Closed ports, fresh China lockdown new worries
Ports of Ukraine, known as the global breadbasket, are still closed and news of fresh Covid-19 lockdowns in China came as new worries.
While the world is facing slower growth along with surging consumer prices, Europe is at the risk of stagflation as gas prices have trebled amid panic over future supply.
Overall indices of commodity prices are already 26% higher than at the start of 2022. Crude oil is still at the levels difficult for the global economy to absorb.
Market data analysed by The Business Standard indicates that six major import commodities marked declines, or at least plateaued from their recent peaks after the Russian attack on Ukraine disrupted supply through the Black Sea and trade sanctions on Russia.
Palm oil fell more than $260 in a week to $1433 per tonne yesterday, while wheat was traded at $11.24 per bushel (27.2kg). Cotton marked declines since 11 March.
Traders hope for stable Ramadan prices
Local traders, however, are not upbeat about the declining trend in the global market but hoped that local market prices might not see wild fluctuations during Ramadan if the global situation does not turn worse.
They attributed the fall in wholesale prices of some products to the waiver of VAT and duty, not as a reflection of the global trend.
Palm oil marked the biggest decline, by Tk900 per maund (40.9 litre) to Tk5,100 and soybean dropped to Tk6,200 per maund, lower by Tk800 than a couple of days back. Sugar and chickpea, two of the most in demand items during Ramadan, declined by Tk100 and Tk200 per maund. Wheat price also dropped slightly, Tk50 per maund for Indian variety and Tk70 for Canadian wheat.
"Prices fell after the government waived VAT, not because of the global price trend," said Ashutosh Mohajan, owner of Koli Traders, a commodity wholesaler based in Chattogram.
Tareque Ahmed, director of leading commodity importer TK Group, said price declines seen in the global market in the last two-three days do not indicate any vital change. "Global prices rise and fall like this. You cannot predict anything for sure," he told The Business Standard.
However, he said there are sufficient stocks of major food commodities for Ramadan and local market prices should not see any major fluctuations if the global market does not turn volatile.
To rein in the spiralling prices of essential commodities in the market, the government has waived VAT on the production and distribution of soybean oil. The National Board of Revenue has also been directed to impose a minimum duty on imports of other daily essentials including wheat and sugar.
However, such moves have not had any effect on the country's market yet.
Traders say they are selling daily commodities, including oil and sugar, at prices fixed by the commerce ministry despite a hike in the global market.

■ **SUPPLIED DATA**:
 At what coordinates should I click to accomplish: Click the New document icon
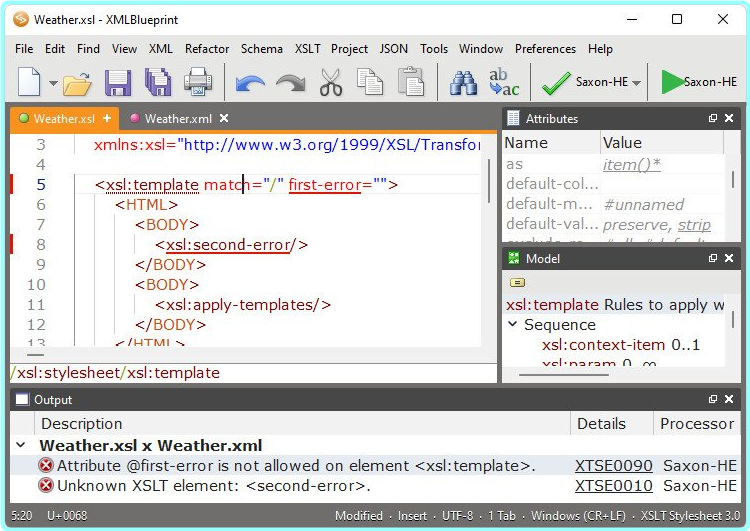[29, 82]
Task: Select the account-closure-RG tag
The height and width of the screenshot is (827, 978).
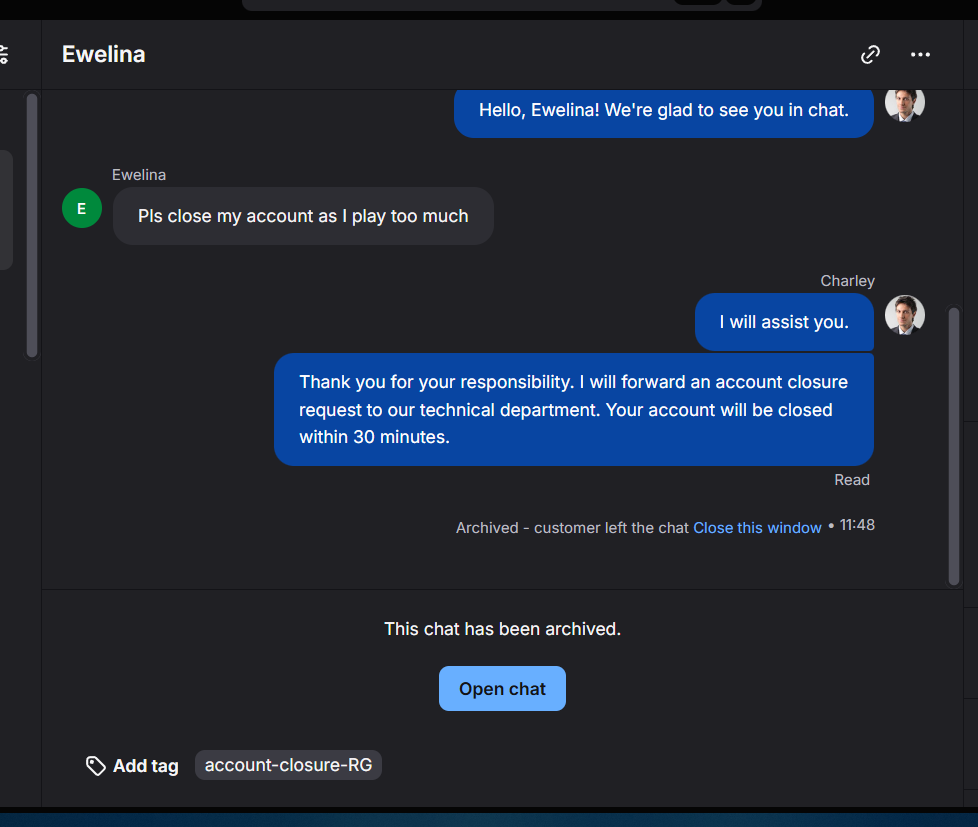Action: (x=288, y=765)
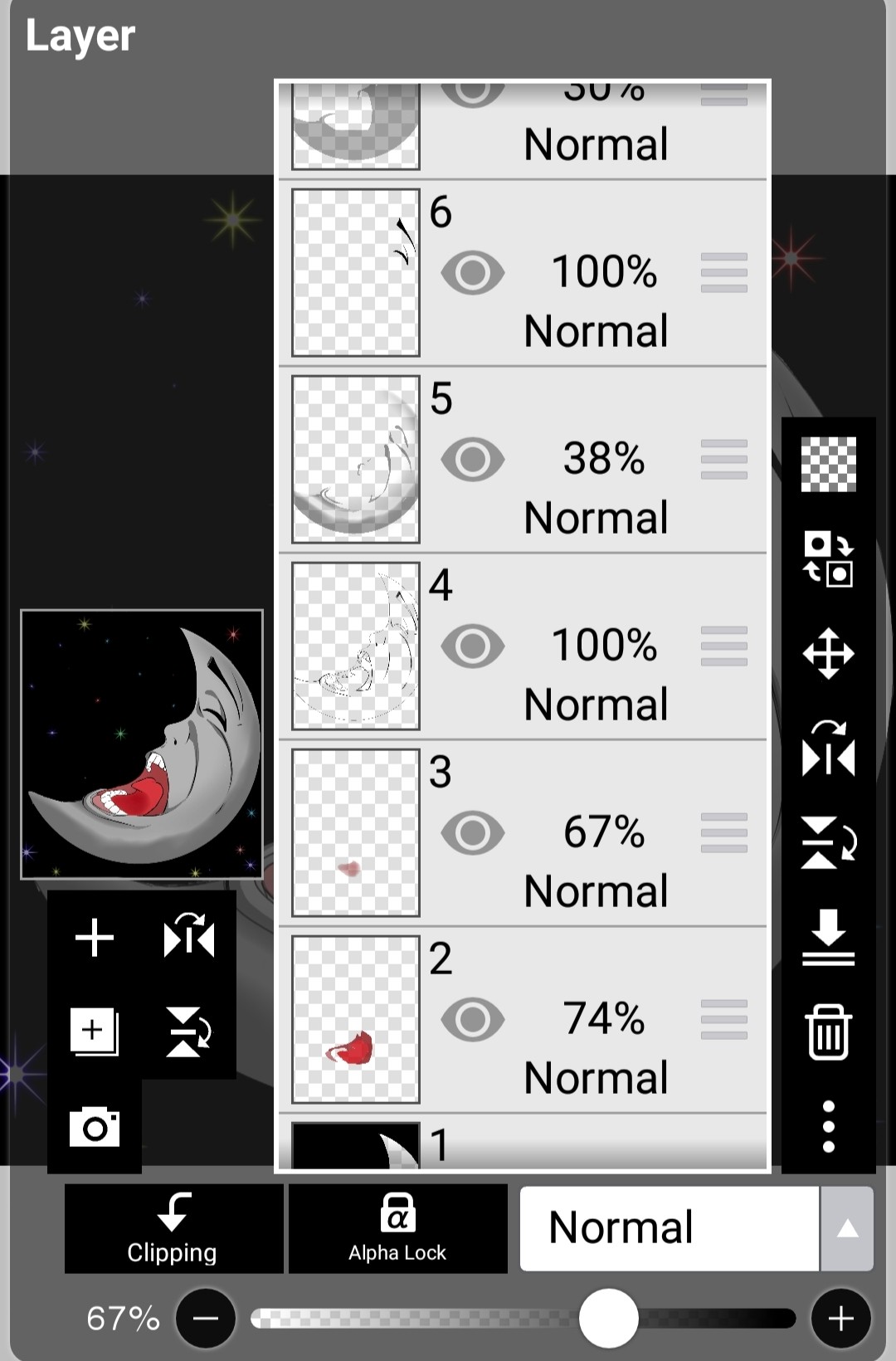Click the opacity slider handle

(x=609, y=1318)

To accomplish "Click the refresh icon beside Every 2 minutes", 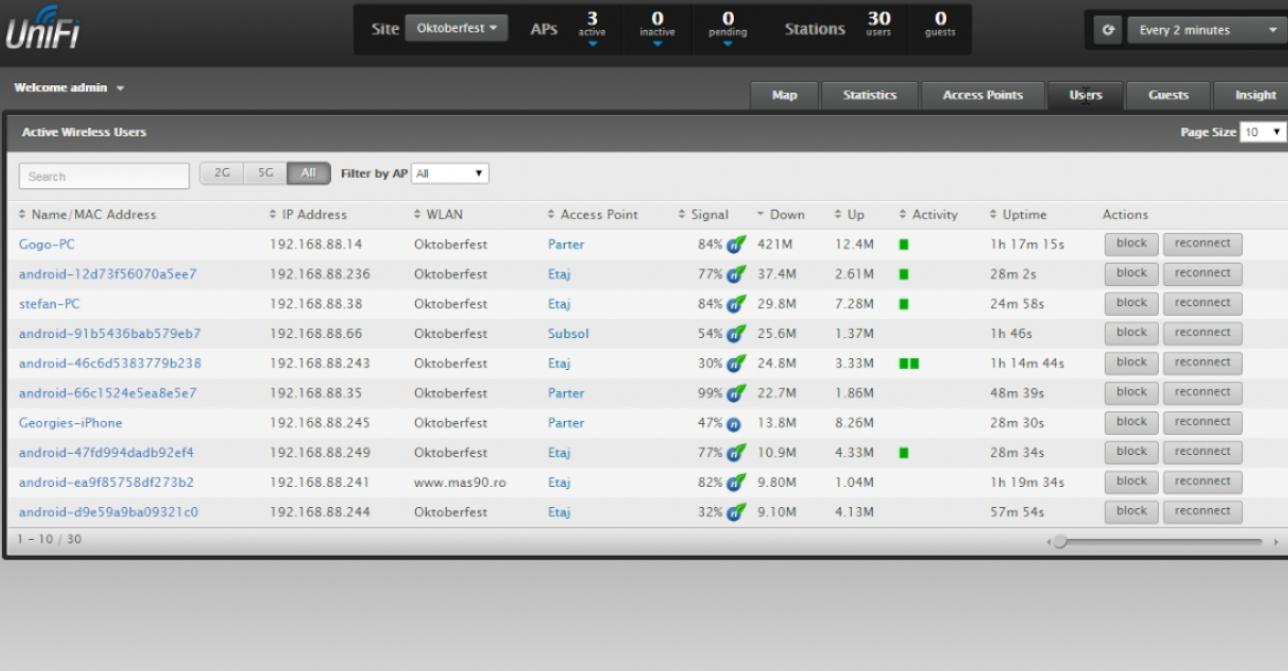I will coord(1108,30).
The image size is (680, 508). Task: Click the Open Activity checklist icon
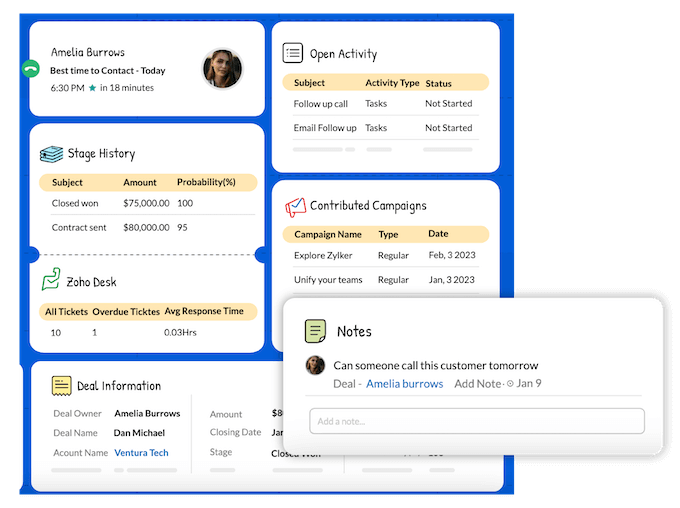point(292,53)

■ **WORK INSTRUCTION**: Recast the paragraph of the commodity prices text that begins "Palm oil marked the biggest decline" as a short bulleted list, keeping its price figures.

■ **REPLY**:
- Palm oil: the biggest decline, down Tk900 per maund (40.9 litre) to Tk5,100
- Soybean: down to Tk6,200 per maund, Tk800 lower than a couple of days earlier
- Sugar: down Tk100 per maund (one of the most in-demand items during Ramadan)
- Chickpea: down Tk200 per maund (one of the most in-demand items during Ramadan)
- Wheat: down slightly, by Tk50 per maund for the Indian variety and Tk70 for Canadian wheat